España, día de un año, un par de muchachos de secundaria discuten sobre la vida en el balcón de un instituto. En poco tiempo, aquellos chicos verán morir al siglo XX, se despedirán de las pesetas y se maldecirán, inútilmente, por todo el tiempo perdido. Pero para ellos es demasiado pronto para pensar en el futuro. Es más fácil convencerse de que la vida es sólo un colibrí que acababa de nacer.

En aquel tiempo feliz, de días y flores, la responsabilidad aun no dolía como un hierro caliente y vivir era dejar pasar los días y nada más.

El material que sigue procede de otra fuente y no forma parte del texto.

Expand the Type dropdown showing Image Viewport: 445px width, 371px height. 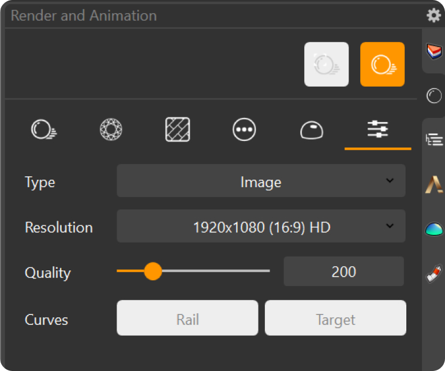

Saltar de una estación a otra, sin reparar en el oscuro porvenir, ni atender a los polvorientos consejos de los mayores. 

Pero entonces llegó Silvio Rodríguez, con su joven guitarra de soldado, su tonada inasible y su son desangrado.

Nunca olvidaré la primera vez que escuchamos su voz, tan frágil, que parecía a punto de romperse, grabada en una vieja cinta de cassette. Todavía se me eriza la piel cuando escucho Te doy una canción, Playa Girón, El Mayor o Al final de este viaje. Canciones que hablaban de revolución, de amor y sacrificio, de vida y muerte. Su palabra caló con fuerza en aquellos jóvenes imberbes, que abrazaron, sin dudar, su religión de carne y hueso,  aprendiendo, como oraciones, sus poéticas tonadas.

Sin importarnos que aquellos temas tuviesen más de veinte años, reproducimos el cassette hasta que el walkman terminó por enredar la cinta. Sedientos, absorbimos cada metáfora como el suelo seco recibe el agua de las primeras lluvias, y aquellas canciones nos cambiaron para siempre. Fueron como la luz del faro que guió nuestra pasmada adolescencia hacia una lúcida y dolorosa madurez.

En poco tiempo nos hicimos profetas de su palabra. Cantamos en los parques y los bares, sintiendo como nuestro cada acorde. Soñamos con serpientes, luchamos fusil contra fusil, vimos a la era parir un corazón y encontramos el amor en el claro de la luna.

Qué terriblemente hermoso fue aquel tiempo, que nos empieza ya a quedar tan lejos.

Ahora, veinte años después, cuando el maestro suma un dígito más a sus setenta y nuestras vidas viajan atadas por los lazos de la familia, la propiedad privada y el amor, el mundo se empieza a ver desde otra perspectiva.

Esta mañana, mientras paseaba haciendo guardia por el instituto donde trabajo, pensé que nada me haría más feliz que toparme con un par de adolescentes escuchando a Silvio. Me encantaría saber que no todo está perdido, que aún queda quien sabe disfrutar de la poesía. Pero mis esperanzas se consumen como la cera de una vela. Casi no quedan jóvenes revolucionarios, ni valientes buscadores de unicornios. Mire donde mire sólo veo esclavos de las modas, fanáticos de una música gris y sexista, carente de lirismo, ideales y principios.       

Tal vez por eso escribo estas letras, para invitarte a caminar conmigo, a ti que, aunque no esté de moda, compartes esta forma de vivir. Te escribo, sin conocer ni siquiera tu nombre, porque sé que pones a la trova en la radio de tu coche e intentas compartir su mensaje con tus hijos. Y lo hago de corazón de corazón, porque sé que, aunque no me conozcas, sí me crees cuando digo futuro.